### [Data supplied]
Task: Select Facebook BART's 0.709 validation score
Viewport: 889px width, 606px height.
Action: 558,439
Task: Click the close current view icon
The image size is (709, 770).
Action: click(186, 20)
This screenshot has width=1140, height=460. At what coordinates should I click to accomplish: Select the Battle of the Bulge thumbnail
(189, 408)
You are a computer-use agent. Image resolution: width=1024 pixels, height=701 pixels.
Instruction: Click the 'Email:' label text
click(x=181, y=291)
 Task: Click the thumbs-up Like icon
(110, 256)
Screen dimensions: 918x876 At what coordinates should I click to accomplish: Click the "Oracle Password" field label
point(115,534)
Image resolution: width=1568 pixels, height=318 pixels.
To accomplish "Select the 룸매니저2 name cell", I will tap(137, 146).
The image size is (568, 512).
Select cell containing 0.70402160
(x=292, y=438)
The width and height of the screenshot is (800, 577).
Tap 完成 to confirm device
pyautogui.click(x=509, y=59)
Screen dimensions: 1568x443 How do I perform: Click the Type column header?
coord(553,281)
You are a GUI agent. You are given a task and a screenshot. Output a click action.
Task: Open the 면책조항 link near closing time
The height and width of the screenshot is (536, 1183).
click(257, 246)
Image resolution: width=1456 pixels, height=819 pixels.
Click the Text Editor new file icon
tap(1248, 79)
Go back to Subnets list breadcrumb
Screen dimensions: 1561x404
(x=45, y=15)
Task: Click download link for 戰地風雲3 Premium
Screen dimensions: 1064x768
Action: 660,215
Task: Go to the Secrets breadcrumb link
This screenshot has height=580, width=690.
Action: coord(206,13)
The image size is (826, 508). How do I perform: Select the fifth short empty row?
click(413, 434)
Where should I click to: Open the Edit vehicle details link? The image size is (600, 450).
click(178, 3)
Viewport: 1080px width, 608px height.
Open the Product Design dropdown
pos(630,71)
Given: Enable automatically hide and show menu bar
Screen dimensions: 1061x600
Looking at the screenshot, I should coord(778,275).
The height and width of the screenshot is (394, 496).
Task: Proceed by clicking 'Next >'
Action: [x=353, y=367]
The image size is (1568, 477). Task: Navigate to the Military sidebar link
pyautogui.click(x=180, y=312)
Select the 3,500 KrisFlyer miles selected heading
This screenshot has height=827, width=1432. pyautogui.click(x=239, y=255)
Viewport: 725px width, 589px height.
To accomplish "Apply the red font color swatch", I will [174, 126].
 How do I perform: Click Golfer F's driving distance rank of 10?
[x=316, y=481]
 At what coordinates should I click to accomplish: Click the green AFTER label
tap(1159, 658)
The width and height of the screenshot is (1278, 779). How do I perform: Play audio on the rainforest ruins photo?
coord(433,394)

### [Problem to work on]
All of the material must appear again, exactly as given.

### [Expected answer]
Task: Select Facebook BART's 0.709 validation score
Viewport: 889px width, 606px height.
Action: 558,439
Task: Click the close current view icon
The image size is (709, 770).
Action: click(186, 20)
This screenshot has width=1140, height=460. At what coordinates should I click to accomplish: Select the Battle of the Bulge thumbnail
(189, 408)
You are a computer-use agent. Image resolution: width=1024 pixels, height=701 pixels.
Instruction: Click the 'Email:' label text
click(x=181, y=291)
 Task: Click the thumbs-up Like icon
(110, 256)
Screen dimensions: 918x876 At what coordinates should I click to accomplish: Click the "Oracle Password" field label
point(115,534)
Image resolution: width=1568 pixels, height=318 pixels.
To accomplish "Select the 룸매니저2 name cell", I will tap(137, 146).
The image size is (568, 512).
Select cell containing 0.70402160
(x=292, y=438)
The width and height of the screenshot is (800, 577).
Tap 完成 to confirm device
pyautogui.click(x=509, y=59)
Screen dimensions: 1568x443 How do I perform: Click the Type column header?
coord(553,281)
You are a GUI agent. You are given a task and a screenshot. Output a click action.
Task: Open the 면책조항 link near closing time
The height and width of the screenshot is (536, 1183).
click(257, 246)
Image resolution: width=1456 pixels, height=819 pixels.
Click the Text Editor new file icon
tap(1248, 79)
Go back to Subnets list breadcrumb
Screen dimensions: 1561x404
(x=45, y=15)
Task: Click download link for 戰地風雲3 Premium
Screen dimensions: 1064x768
Action: 660,215
Task: Go to the Secrets breadcrumb link
This screenshot has height=580, width=690.
Action: coord(206,13)
The image size is (826, 508). How do I perform: Select the fifth short empty row?
click(413, 434)
Where should I click to: Open the Edit vehicle details link? The image size is (600, 450).
click(178, 3)
Viewport: 1080px width, 608px height.
Open the Product Design dropdown
pos(630,71)
Given: Enable automatically hide and show menu bar
Screen dimensions: 1061x600
Looking at the screenshot, I should coord(778,275).
The height and width of the screenshot is (394, 496).
Task: Proceed by clicking 'Next >'
Action: [x=353, y=367]
The image size is (1568, 477). Task: Navigate to the Military sidebar link
pyautogui.click(x=180, y=312)
Select the 3,500 KrisFlyer miles selected heading
This screenshot has height=827, width=1432. pyautogui.click(x=239, y=255)
Viewport: 725px width, 589px height.
To accomplish "Apply the red font color swatch", I will [174, 126].
 How do I perform: Click Golfer F's driving distance rank of 10?
[x=316, y=481]
 At what coordinates should I click to accomplish: Click the green AFTER label
tap(1159, 658)
The width and height of the screenshot is (1278, 779). How do I perform: Play audio on the rainforest ruins photo?
coord(433,394)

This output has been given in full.